Thursday, September 29, 2005

The Perfect Medium: Photography and the Occult

NY Metropolitan Museum of Art The Perfect Medium: Photography and the Occult

A unique characteristic of photography has always been its ability to record the visible, material world with truth and accuracy. Interestingly, advocates of spiritism at the turn of the last century enlisted photography to provide manifest proof of the immaterial: emanations and auras; thoughts, hallucinations, and dreams; or the spirits of the deceased. Closer to the scientific revelations of the X-ray (discovered in 1896) than to the double-exposure parlor tricks of 1850s ghost photographs, the more than 120 stunning and surprising works in this exhibition reflect an attempt to reconcile the physical and spiritual worlds.

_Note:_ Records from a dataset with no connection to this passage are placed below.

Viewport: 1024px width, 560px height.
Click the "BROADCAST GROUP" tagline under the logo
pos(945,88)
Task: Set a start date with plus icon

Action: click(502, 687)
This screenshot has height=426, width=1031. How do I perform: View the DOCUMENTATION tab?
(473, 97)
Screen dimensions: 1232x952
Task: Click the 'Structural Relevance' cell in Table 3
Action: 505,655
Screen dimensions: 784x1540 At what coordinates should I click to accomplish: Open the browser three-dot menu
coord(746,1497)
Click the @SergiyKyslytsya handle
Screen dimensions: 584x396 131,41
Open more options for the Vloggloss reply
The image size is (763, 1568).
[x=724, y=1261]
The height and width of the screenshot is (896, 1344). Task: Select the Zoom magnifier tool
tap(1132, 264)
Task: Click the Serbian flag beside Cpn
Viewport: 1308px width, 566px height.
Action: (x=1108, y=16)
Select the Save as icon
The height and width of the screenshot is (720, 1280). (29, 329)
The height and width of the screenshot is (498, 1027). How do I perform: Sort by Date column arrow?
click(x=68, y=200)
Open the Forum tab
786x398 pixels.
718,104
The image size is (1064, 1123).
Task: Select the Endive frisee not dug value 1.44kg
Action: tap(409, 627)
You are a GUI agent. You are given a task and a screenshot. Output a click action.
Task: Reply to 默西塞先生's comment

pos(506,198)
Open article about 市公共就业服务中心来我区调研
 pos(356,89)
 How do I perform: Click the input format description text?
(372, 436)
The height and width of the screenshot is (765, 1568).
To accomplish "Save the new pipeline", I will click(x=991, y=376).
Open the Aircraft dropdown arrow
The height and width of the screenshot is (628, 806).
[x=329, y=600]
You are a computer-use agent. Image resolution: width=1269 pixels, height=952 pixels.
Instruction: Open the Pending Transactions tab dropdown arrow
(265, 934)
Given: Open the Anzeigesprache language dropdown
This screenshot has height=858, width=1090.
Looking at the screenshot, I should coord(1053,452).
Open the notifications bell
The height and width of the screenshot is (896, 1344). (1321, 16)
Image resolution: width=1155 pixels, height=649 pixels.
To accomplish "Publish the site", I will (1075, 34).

More About This Exhibition
Ghosts, spirit séances, levitation, auras, ectoplasm...extraordinary photographs of these and other paranormal phenomena will be on display in "The Perfect Medium: Photography and the Occult," an exhibition devoted to the historical intersections between photography and the once wildly popular interest in spiritualism.

"The Perfect Medium" will bring together some 120 photographs culled from public and private archives throughout Europe and North America. The exhibition focuses primarily on the period from the 1860s to World War II, when occult and paranormal phenomena were most actively debated and both supporters and skeptics summoned photographs as evidence. Approaching the material from a historical perspective, the exhibition presents the photographs on their own terms, without authoritative comment on their veracity.